From the entries that follow, copy every line with the word "computer".

[Items listed in a dataset]
'''

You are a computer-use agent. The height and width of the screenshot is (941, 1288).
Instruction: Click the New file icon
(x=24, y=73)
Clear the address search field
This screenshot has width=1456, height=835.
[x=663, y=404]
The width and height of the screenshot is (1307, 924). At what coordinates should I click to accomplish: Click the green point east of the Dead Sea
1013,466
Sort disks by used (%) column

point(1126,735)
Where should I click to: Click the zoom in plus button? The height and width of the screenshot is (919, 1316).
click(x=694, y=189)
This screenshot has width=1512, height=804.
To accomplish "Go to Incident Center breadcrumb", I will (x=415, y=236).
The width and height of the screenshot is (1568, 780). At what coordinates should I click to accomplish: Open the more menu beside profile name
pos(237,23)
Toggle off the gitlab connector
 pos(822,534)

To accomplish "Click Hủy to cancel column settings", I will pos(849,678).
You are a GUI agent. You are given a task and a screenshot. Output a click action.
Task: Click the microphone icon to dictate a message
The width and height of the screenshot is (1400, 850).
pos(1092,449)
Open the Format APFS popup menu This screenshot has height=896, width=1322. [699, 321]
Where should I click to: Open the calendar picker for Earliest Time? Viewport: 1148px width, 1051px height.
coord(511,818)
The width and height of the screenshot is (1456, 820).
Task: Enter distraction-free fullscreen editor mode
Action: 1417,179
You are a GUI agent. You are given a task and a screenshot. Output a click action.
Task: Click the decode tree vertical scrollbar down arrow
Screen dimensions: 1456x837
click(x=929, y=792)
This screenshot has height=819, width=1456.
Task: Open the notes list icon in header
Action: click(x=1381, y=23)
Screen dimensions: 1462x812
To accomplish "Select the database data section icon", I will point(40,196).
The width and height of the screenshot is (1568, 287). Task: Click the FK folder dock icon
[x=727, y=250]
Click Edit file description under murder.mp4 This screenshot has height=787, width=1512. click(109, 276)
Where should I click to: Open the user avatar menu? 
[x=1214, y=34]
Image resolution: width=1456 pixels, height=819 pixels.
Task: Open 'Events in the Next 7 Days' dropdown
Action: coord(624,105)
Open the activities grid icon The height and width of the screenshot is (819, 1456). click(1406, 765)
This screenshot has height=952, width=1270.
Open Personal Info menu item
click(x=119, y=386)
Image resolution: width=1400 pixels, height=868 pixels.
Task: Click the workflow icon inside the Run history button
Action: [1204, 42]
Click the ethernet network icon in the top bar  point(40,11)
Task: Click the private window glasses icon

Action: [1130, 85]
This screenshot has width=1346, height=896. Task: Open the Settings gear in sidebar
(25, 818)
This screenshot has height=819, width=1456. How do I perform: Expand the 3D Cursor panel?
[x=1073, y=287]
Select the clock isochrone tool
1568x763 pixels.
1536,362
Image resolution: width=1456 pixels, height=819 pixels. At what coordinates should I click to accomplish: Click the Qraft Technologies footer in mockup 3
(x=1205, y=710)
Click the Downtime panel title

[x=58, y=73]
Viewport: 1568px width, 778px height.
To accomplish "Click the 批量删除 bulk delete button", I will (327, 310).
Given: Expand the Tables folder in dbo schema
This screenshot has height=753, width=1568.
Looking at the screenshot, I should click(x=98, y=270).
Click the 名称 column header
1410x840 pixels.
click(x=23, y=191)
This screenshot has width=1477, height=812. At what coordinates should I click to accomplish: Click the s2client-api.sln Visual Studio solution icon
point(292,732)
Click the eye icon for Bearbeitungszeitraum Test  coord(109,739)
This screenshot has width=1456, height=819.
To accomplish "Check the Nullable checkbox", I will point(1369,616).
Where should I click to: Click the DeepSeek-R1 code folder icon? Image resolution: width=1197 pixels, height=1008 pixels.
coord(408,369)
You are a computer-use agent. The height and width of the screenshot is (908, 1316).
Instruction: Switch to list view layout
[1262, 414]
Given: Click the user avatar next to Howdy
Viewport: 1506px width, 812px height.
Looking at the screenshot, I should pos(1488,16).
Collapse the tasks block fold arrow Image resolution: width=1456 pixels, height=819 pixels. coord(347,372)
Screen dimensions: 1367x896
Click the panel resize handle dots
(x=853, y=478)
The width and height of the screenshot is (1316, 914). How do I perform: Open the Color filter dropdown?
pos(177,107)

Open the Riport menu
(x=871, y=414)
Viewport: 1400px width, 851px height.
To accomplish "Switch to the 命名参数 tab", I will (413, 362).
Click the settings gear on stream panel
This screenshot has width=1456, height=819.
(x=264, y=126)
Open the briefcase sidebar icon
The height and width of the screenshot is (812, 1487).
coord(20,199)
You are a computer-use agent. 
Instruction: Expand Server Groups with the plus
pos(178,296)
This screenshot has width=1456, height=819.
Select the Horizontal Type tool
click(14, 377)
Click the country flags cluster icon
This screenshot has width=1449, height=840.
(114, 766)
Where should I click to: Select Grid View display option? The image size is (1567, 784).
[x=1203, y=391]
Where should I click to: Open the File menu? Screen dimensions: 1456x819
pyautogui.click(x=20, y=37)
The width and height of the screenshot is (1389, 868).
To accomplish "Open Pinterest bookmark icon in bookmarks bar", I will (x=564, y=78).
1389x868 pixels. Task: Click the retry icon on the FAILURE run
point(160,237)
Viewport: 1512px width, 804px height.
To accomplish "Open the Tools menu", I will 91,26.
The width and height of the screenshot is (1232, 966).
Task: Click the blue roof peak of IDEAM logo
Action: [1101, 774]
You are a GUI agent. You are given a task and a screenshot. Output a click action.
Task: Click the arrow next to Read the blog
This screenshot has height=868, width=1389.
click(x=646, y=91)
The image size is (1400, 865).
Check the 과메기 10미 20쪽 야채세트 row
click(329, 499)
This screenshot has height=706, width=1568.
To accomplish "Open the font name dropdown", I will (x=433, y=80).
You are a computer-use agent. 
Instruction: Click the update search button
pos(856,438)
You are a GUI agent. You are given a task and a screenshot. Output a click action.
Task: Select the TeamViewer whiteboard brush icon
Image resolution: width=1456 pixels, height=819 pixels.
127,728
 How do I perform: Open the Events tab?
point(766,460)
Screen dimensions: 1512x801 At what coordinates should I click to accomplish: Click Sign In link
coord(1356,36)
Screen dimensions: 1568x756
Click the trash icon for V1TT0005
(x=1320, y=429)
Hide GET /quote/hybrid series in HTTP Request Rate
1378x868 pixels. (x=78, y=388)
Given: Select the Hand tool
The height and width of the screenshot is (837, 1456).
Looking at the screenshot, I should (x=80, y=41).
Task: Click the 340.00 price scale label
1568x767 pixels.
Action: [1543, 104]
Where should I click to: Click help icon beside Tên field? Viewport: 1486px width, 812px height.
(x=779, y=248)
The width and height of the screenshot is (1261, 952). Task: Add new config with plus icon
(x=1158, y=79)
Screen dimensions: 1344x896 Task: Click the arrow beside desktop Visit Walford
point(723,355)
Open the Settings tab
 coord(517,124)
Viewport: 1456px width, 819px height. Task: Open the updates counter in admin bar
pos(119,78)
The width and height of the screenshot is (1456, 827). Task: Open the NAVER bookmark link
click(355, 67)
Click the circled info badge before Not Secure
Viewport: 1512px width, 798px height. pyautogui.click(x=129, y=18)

'''

== Answer below ==
You are a computer-use agent. The height and width of the screenshot is (941, 1288).
You are a computer-use agent. The height and width of the screenshot is (908, 1316).
You are a computer-use agent. 
You are a computer-use agent. 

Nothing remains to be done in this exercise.